◆ **WORK REQUIRED**
Where the string "each" occurs in a line of the entries below, copy that line.

Start of EXERCISE INPUTS

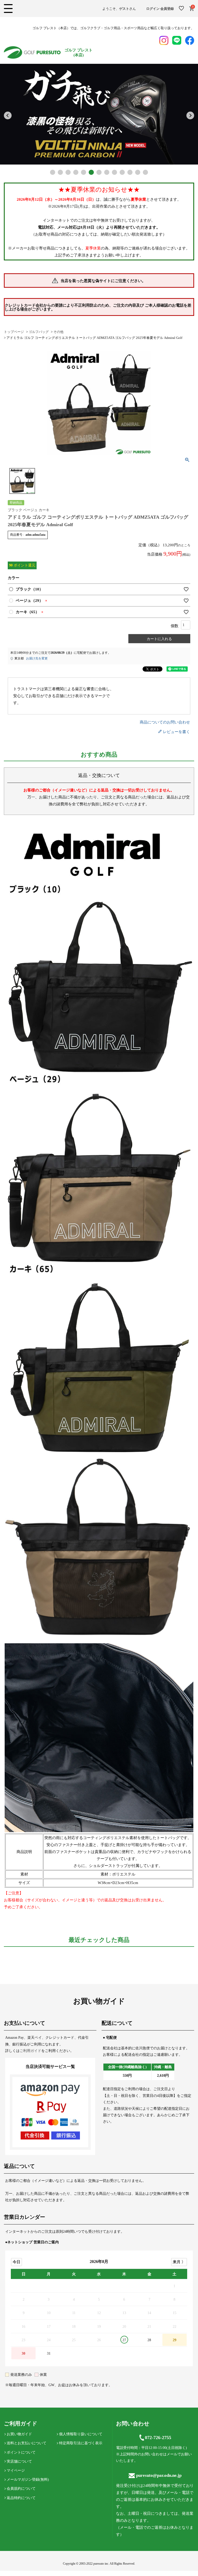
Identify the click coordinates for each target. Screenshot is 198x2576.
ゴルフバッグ (39, 332)
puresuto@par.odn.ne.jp (159, 2475)
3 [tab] (68, 172)
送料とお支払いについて (26, 2443)
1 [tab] (52, 172)
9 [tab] (114, 172)
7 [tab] (99, 172)
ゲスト (124, 9)
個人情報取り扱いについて (80, 2434)
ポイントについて (21, 2452)
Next (190, 115)
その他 (58, 332)
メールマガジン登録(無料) (28, 2479)
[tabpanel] (99, 114)
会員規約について (21, 2489)
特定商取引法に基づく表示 (80, 2443)
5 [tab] (83, 172)
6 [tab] (91, 172)
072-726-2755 (158, 2437)
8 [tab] (106, 172)
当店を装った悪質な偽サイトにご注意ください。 (103, 281)
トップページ (14, 332)
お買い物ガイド (19, 2434)
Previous (8, 115)
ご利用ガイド (30, 2051)
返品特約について (21, 2498)
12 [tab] (137, 172)
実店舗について (19, 2461)
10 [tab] (122, 172)
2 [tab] (60, 172)
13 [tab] (145, 172)
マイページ (16, 2470)
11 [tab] (130, 172)
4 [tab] (75, 172)
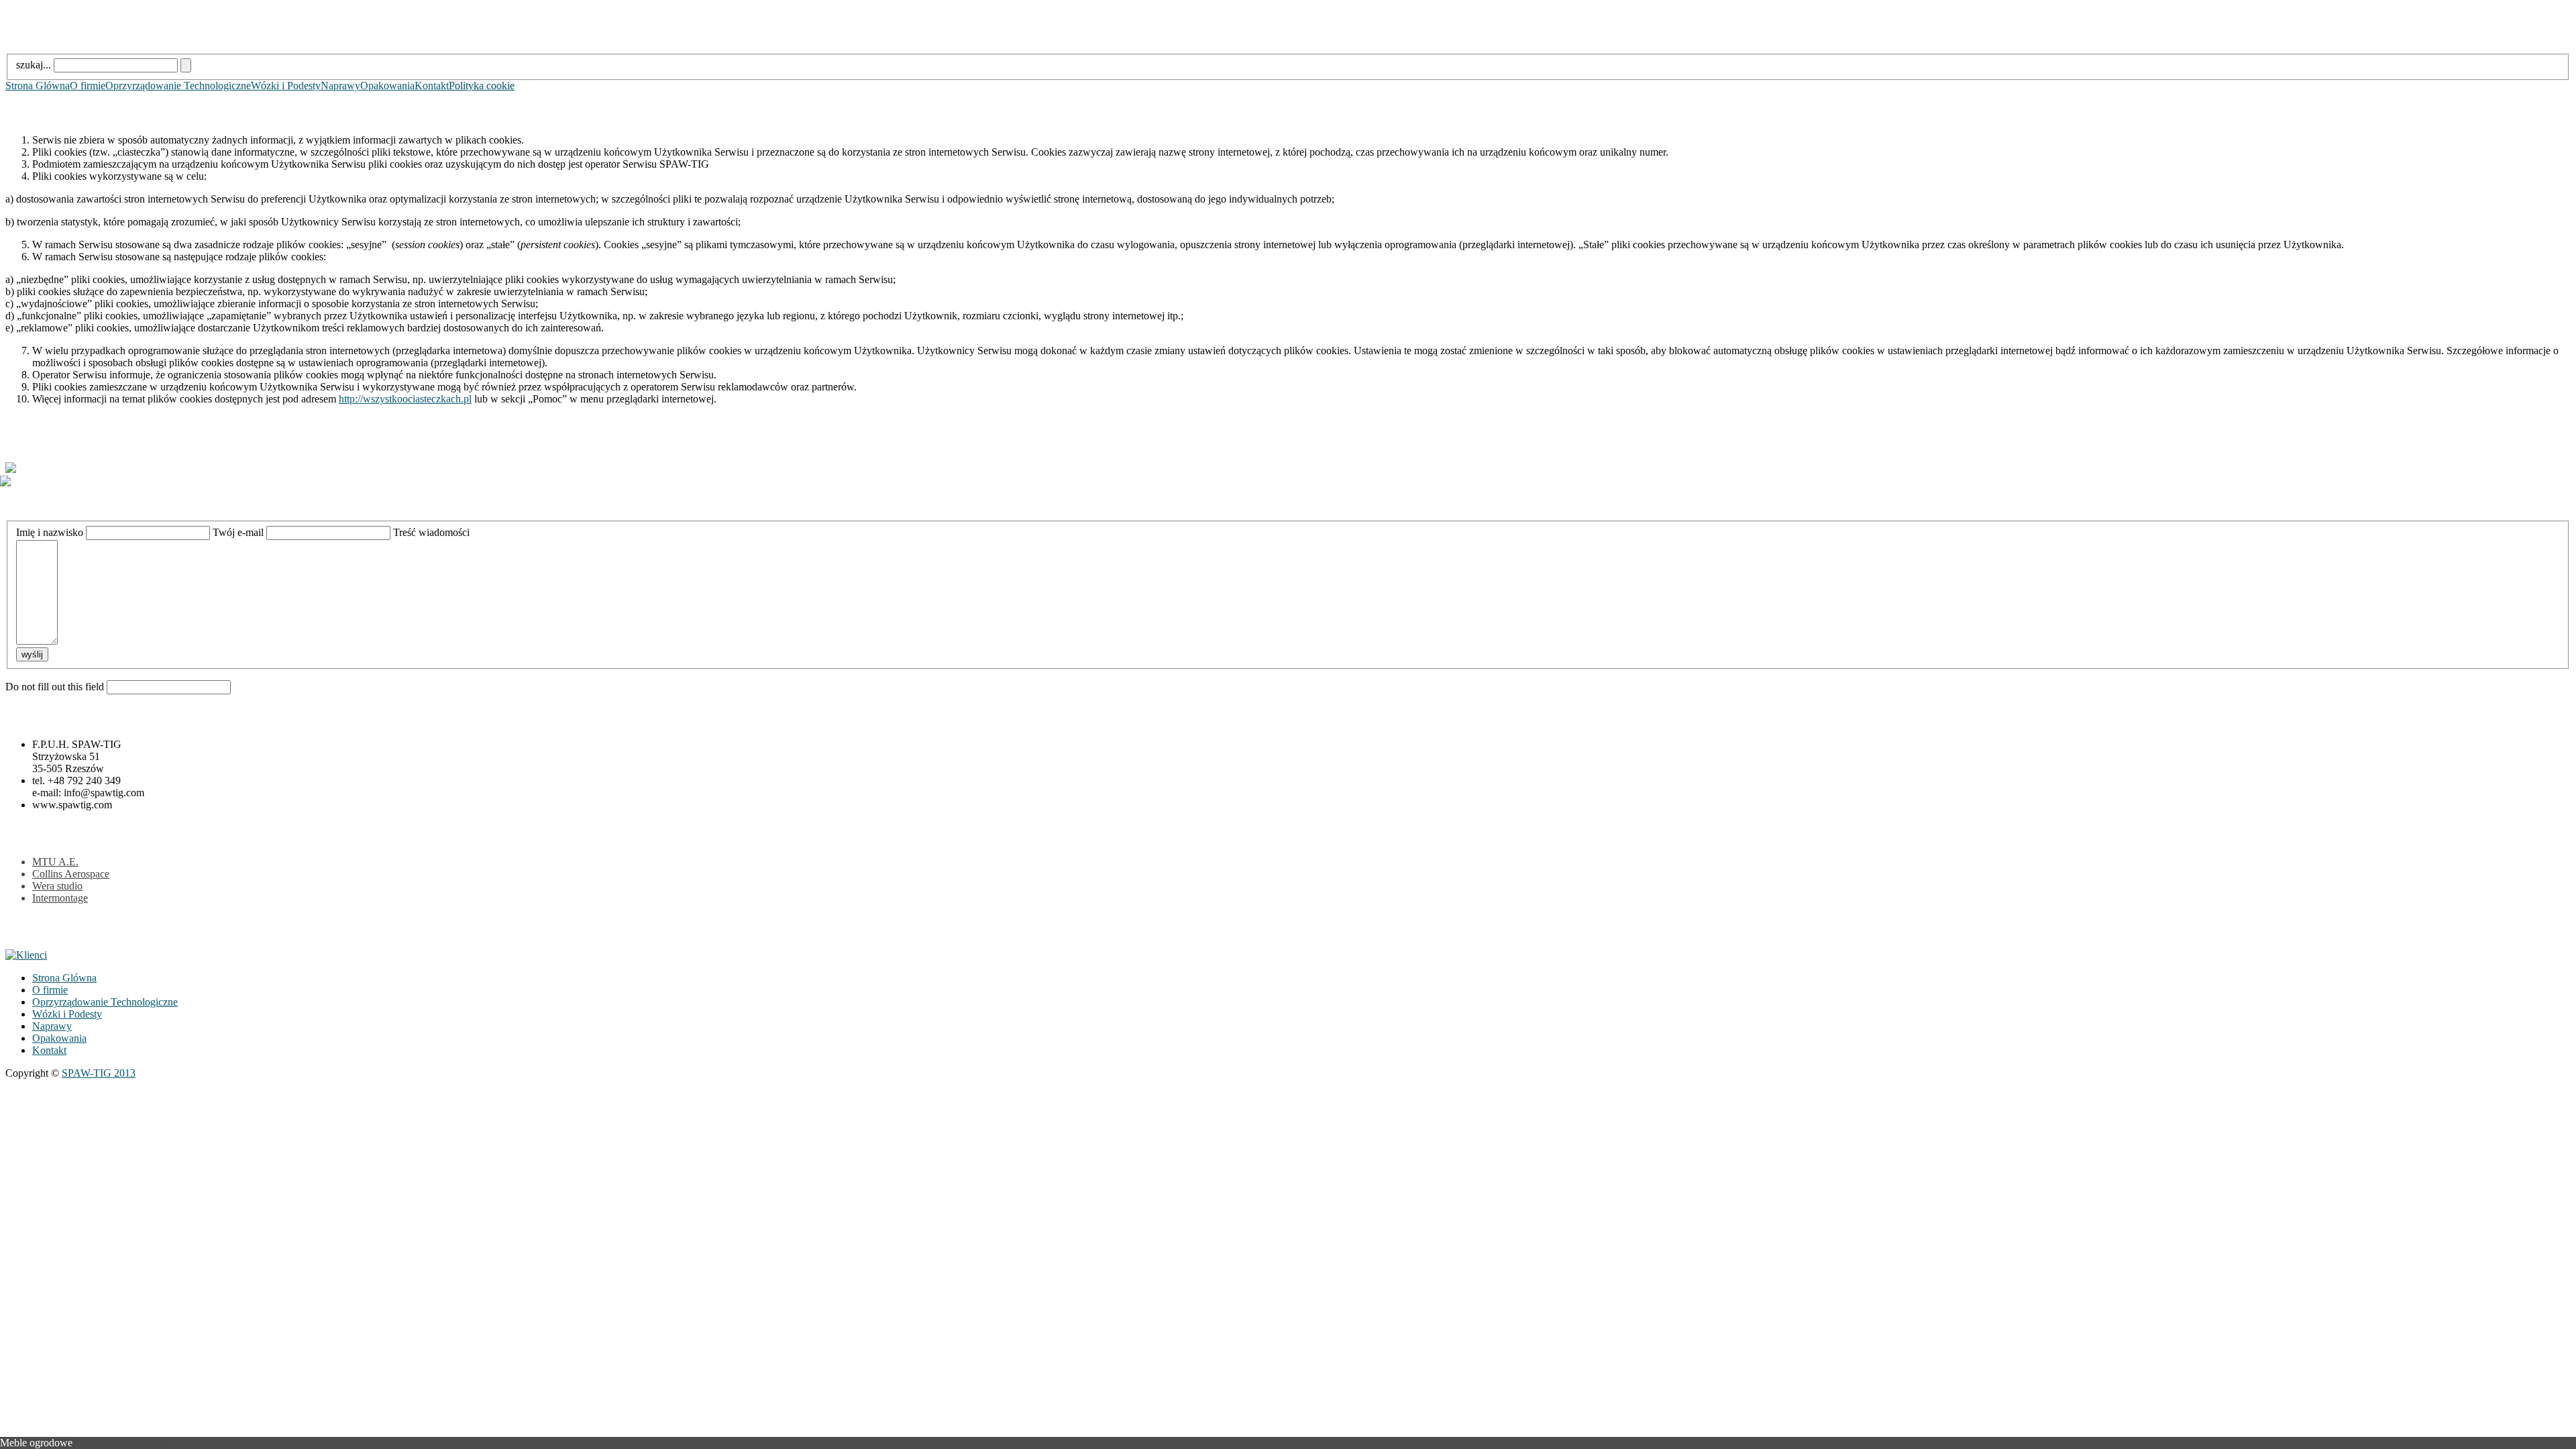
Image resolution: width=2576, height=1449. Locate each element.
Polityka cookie (482, 85)
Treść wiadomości (431, 532)
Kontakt (432, 85)
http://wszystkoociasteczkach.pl (405, 399)
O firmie (87, 85)
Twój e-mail (238, 532)
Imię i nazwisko (49, 532)
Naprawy (340, 85)
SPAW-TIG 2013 (99, 1073)
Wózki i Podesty (286, 85)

End of EXERCISE INPUTS

◆ **EXERCISE SOLUTION**
Identify the click coordinates for each target. Screenshot is 198x2576.
Image resolution: width=2576, height=1449. Locate each element.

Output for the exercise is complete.